_Task goal:_ Copy out everything from the line containing "Task: Select the trend line drawing tool" down to the end of the records, switching "trend line" to "text" and leaving all else unchanged. Leave the pictures out of your copy.

* START Records to use *

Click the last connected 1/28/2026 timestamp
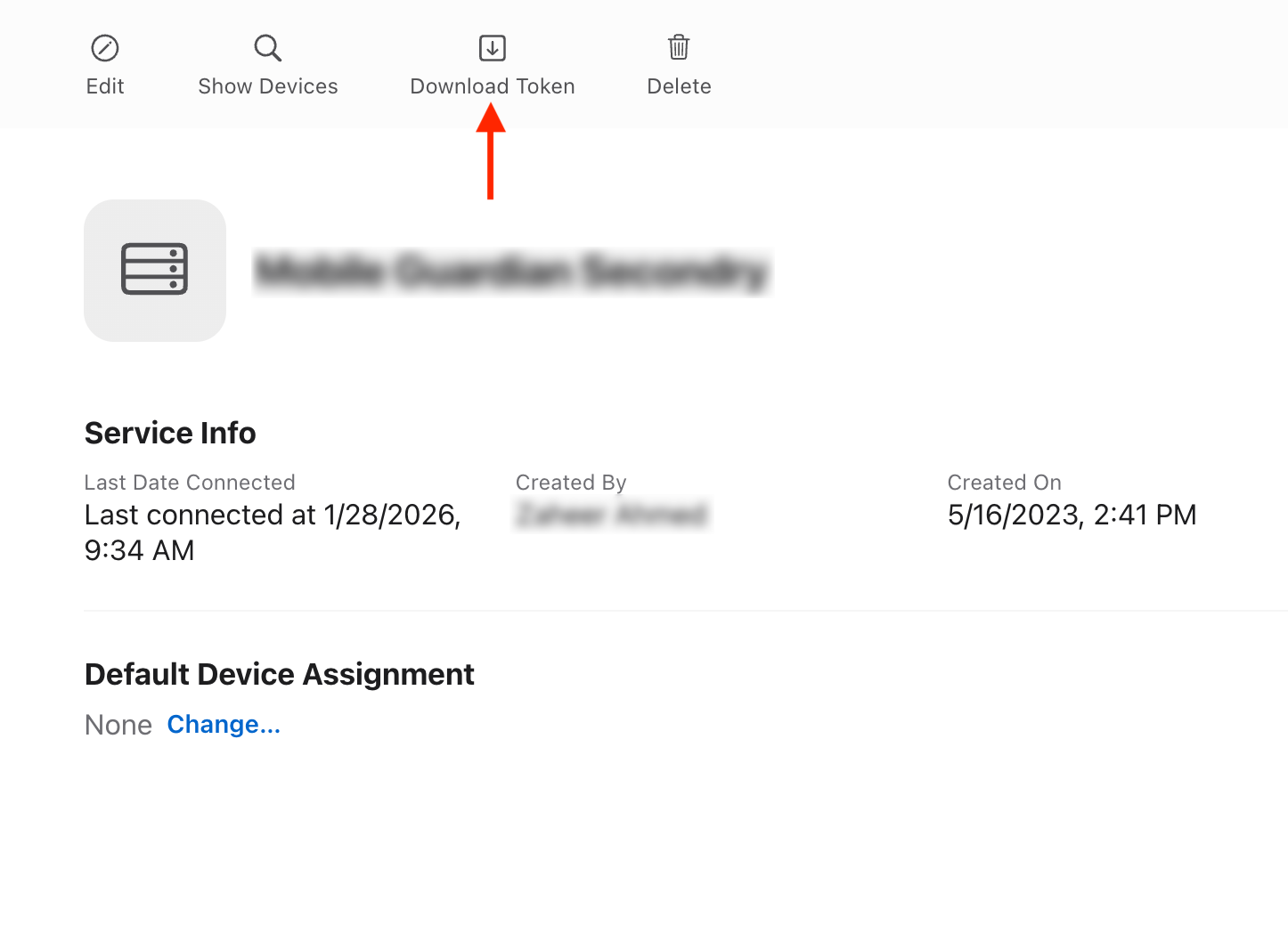Screen dimensions: 1288x942 coord(272,532)
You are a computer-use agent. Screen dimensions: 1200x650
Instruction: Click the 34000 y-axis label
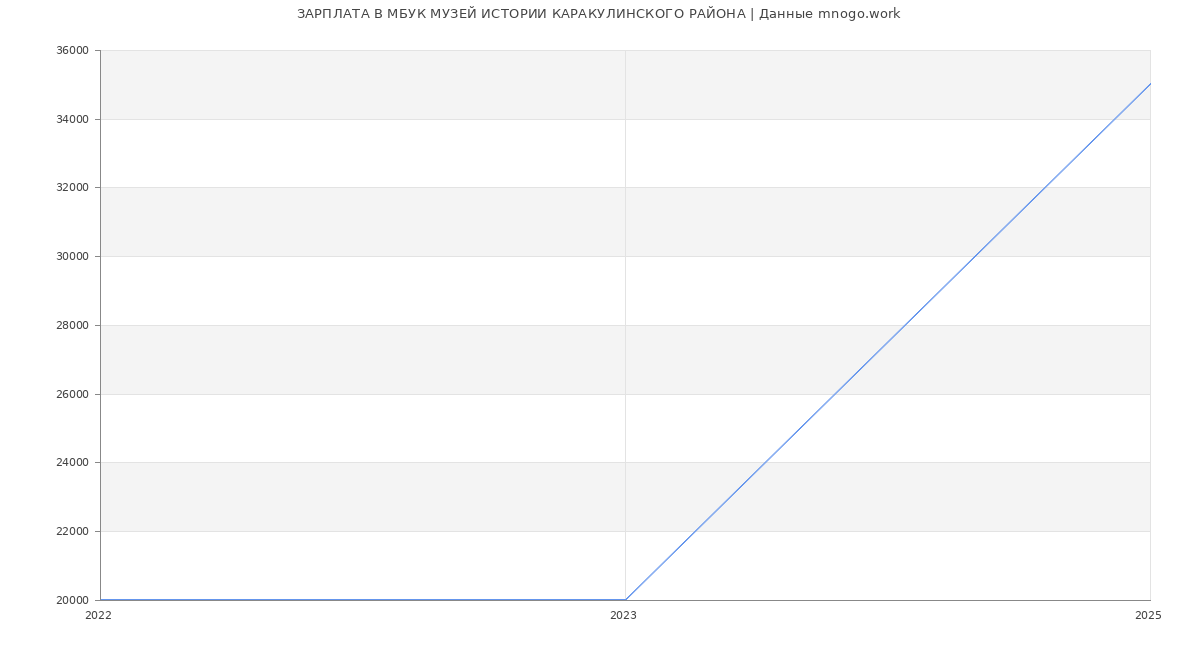(74, 119)
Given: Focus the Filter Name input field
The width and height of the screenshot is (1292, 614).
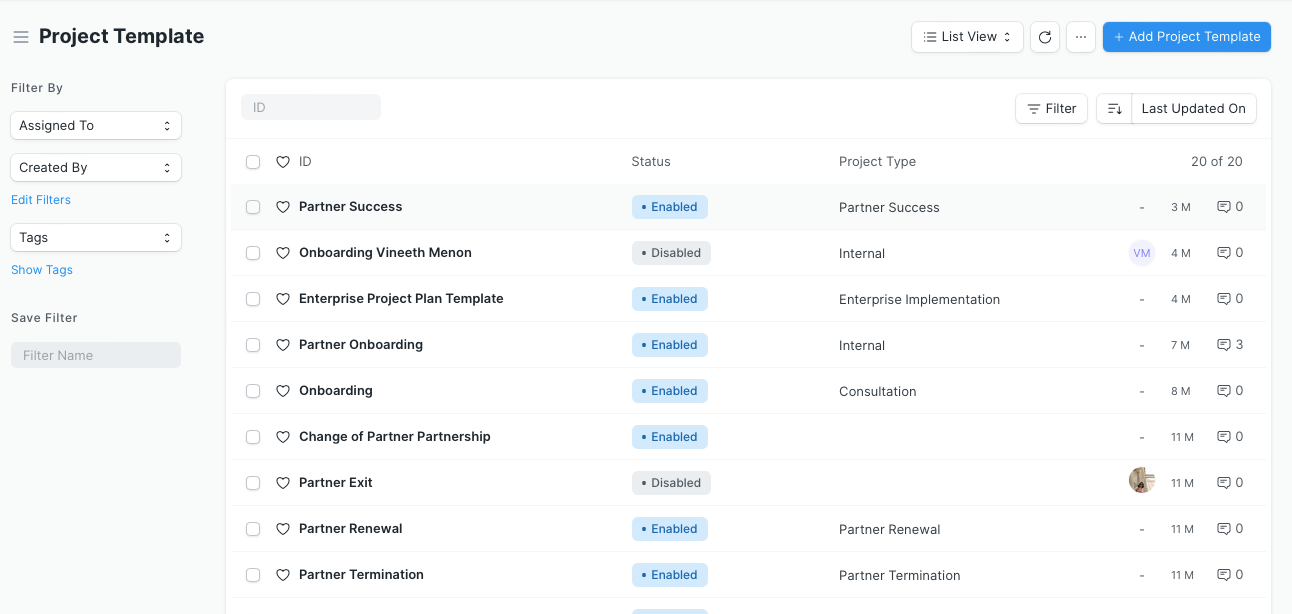Looking at the screenshot, I should click(x=96, y=355).
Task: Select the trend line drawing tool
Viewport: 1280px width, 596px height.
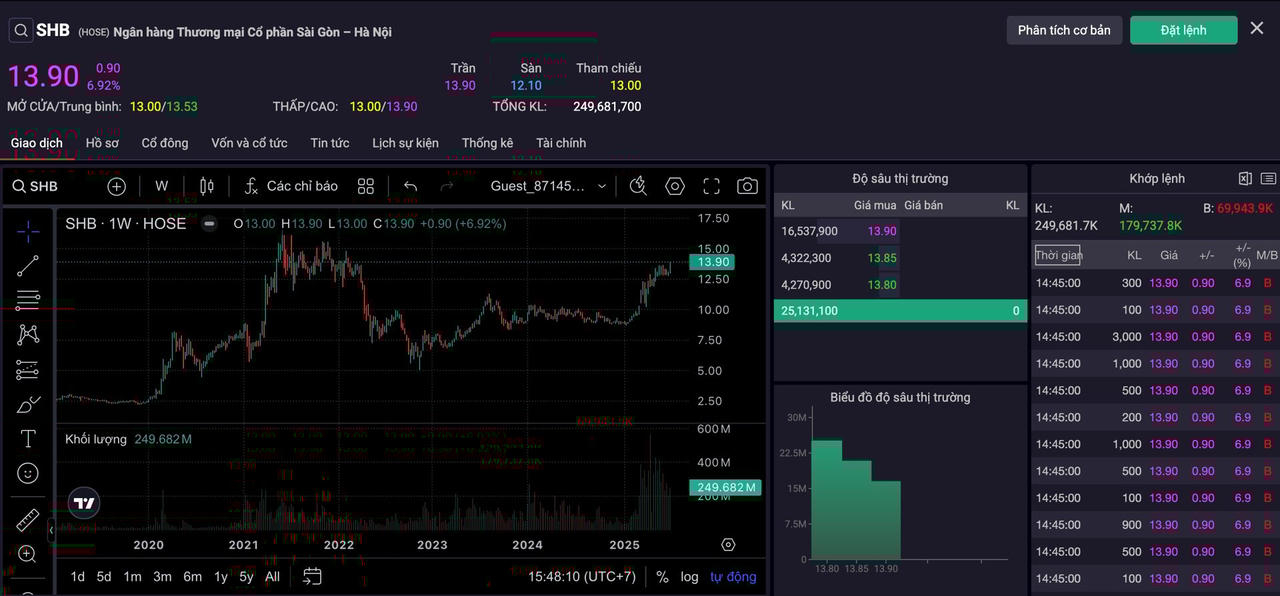Action: (28, 265)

* END Records to use *

_Response to the exercise:_
Task: Select the text drawing tool
Viewport: 1280px width, 596px height.
Action: (28, 265)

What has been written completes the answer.